TASK STATEMENT
Set down the line that contains "The height and" and every line after it to the end of the entries, exactly as they stand and nothing more.

————————

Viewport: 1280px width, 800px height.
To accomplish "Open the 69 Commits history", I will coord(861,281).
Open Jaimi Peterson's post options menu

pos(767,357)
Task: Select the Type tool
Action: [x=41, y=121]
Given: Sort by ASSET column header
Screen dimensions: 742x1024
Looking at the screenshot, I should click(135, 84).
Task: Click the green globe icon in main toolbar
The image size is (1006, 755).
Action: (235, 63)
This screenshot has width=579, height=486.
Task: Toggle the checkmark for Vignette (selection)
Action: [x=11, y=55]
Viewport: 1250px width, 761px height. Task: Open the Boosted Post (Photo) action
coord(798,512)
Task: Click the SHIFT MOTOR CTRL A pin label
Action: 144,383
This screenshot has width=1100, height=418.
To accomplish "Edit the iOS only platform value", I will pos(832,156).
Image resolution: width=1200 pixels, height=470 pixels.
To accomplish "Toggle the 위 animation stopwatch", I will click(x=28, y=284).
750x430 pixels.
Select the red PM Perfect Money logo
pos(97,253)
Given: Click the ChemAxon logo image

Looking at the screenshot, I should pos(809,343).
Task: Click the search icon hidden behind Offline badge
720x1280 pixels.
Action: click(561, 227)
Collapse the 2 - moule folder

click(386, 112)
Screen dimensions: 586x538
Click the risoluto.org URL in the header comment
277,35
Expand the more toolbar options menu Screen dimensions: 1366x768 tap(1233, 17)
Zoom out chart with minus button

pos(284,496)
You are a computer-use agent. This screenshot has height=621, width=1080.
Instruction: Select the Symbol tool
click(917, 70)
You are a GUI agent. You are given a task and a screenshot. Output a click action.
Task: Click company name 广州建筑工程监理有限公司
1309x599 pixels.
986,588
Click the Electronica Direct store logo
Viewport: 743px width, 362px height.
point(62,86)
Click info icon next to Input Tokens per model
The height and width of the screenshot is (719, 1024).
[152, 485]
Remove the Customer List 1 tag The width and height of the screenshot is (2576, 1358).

————————

TASK RESPONSE
The height and width of the screenshot is (719, 1024).
[152, 485]
Remove the Customer List 1 tag The width and height of the screenshot is (2576, 1358).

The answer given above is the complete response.